§ **GIVEN PROBLEM**
Rewrite the records from the start up to and including the line with "pos(48,178)", substituting "control" for "button" and leaving everything else unchanged. Give only those lines.
[BEGIN EXERCISE MATERIALS]
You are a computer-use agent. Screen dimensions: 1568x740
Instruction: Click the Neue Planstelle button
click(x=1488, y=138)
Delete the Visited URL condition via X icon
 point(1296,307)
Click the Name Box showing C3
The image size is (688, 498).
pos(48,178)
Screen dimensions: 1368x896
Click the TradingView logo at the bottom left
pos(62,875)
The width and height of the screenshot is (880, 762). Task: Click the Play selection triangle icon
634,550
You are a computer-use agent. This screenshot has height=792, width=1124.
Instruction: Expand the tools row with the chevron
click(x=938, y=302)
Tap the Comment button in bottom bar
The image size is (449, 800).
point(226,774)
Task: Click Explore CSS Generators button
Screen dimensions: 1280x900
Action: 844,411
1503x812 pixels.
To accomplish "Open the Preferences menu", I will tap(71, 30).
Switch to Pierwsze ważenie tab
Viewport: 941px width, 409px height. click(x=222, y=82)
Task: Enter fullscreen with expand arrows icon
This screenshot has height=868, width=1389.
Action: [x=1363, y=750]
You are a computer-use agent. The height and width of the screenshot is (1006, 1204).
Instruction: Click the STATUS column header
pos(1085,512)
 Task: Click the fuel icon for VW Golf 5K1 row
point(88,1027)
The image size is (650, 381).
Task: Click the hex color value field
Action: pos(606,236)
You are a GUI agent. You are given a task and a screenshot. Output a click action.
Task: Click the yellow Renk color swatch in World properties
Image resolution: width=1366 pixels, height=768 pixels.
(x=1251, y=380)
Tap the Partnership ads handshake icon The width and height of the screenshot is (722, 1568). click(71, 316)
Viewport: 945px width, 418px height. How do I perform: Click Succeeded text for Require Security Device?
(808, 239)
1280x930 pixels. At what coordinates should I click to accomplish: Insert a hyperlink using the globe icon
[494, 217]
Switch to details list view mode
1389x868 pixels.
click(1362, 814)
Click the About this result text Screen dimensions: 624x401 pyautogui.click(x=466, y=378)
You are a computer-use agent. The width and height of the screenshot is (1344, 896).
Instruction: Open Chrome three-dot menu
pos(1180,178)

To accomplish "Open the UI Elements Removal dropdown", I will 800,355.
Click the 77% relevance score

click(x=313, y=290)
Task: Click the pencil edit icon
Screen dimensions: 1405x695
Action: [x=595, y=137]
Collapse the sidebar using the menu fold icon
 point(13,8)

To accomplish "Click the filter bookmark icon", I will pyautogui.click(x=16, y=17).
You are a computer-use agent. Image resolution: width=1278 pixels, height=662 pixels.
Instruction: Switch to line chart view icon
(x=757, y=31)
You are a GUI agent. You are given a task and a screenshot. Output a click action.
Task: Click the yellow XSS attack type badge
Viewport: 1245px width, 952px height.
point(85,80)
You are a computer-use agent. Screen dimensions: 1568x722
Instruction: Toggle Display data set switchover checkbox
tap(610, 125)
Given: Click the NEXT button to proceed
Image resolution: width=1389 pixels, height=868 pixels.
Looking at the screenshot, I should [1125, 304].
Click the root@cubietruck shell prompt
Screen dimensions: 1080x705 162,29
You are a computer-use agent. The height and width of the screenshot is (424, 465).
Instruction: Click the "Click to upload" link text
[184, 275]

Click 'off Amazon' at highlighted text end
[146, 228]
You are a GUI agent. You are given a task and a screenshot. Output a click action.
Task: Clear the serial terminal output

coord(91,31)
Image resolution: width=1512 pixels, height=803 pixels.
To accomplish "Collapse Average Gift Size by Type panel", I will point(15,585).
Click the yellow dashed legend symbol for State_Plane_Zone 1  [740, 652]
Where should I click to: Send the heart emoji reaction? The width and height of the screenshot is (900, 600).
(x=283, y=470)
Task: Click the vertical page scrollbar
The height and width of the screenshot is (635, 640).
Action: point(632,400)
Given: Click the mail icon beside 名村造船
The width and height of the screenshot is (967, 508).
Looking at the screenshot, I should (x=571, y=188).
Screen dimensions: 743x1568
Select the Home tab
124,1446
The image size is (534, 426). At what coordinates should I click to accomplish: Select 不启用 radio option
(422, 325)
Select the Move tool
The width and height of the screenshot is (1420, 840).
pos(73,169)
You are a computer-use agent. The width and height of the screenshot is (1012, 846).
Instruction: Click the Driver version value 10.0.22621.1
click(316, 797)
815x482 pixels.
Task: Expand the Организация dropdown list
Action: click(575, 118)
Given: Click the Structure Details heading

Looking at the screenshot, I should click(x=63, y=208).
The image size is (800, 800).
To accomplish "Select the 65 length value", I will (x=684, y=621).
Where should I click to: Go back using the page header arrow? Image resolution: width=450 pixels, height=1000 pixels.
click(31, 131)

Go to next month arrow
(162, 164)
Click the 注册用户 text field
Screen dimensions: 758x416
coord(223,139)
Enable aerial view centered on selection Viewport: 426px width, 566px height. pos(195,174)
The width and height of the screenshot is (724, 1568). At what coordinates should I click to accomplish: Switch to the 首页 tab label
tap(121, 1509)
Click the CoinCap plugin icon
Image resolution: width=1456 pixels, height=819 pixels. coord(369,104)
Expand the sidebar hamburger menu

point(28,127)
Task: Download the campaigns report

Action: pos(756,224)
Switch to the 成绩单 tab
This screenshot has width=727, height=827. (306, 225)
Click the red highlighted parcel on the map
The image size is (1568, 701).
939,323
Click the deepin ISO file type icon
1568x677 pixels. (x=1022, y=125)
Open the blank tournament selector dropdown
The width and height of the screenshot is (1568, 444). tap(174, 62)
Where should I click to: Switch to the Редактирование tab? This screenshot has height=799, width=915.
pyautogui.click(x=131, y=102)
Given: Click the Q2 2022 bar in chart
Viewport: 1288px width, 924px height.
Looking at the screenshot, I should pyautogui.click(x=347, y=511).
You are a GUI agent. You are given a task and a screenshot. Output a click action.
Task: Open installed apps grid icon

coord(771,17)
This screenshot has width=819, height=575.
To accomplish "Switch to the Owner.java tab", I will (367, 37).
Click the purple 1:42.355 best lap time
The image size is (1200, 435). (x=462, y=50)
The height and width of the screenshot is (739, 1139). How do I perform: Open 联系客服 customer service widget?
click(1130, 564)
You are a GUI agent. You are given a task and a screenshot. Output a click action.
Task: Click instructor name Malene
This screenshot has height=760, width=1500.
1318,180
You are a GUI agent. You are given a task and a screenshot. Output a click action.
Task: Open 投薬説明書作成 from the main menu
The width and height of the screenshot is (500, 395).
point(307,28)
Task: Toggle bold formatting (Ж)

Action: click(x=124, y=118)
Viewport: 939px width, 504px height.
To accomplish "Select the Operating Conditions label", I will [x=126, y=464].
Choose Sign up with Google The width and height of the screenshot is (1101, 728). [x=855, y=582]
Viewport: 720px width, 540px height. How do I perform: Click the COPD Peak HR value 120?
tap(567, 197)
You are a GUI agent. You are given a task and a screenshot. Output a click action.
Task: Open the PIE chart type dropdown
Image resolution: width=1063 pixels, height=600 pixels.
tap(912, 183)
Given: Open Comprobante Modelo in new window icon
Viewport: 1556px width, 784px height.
[END EXERCISE MATERIALS]
§ **FINISHED EXERCISE**
You are a computer-use agent. Screen dimensions: 1568x740
Instruction: Click the Neue Planstelle control
click(x=1488, y=138)
Delete the Visited URL condition via X icon
 point(1296,307)
Click the Name Box showing C3
The image size is (688, 498).
pos(48,178)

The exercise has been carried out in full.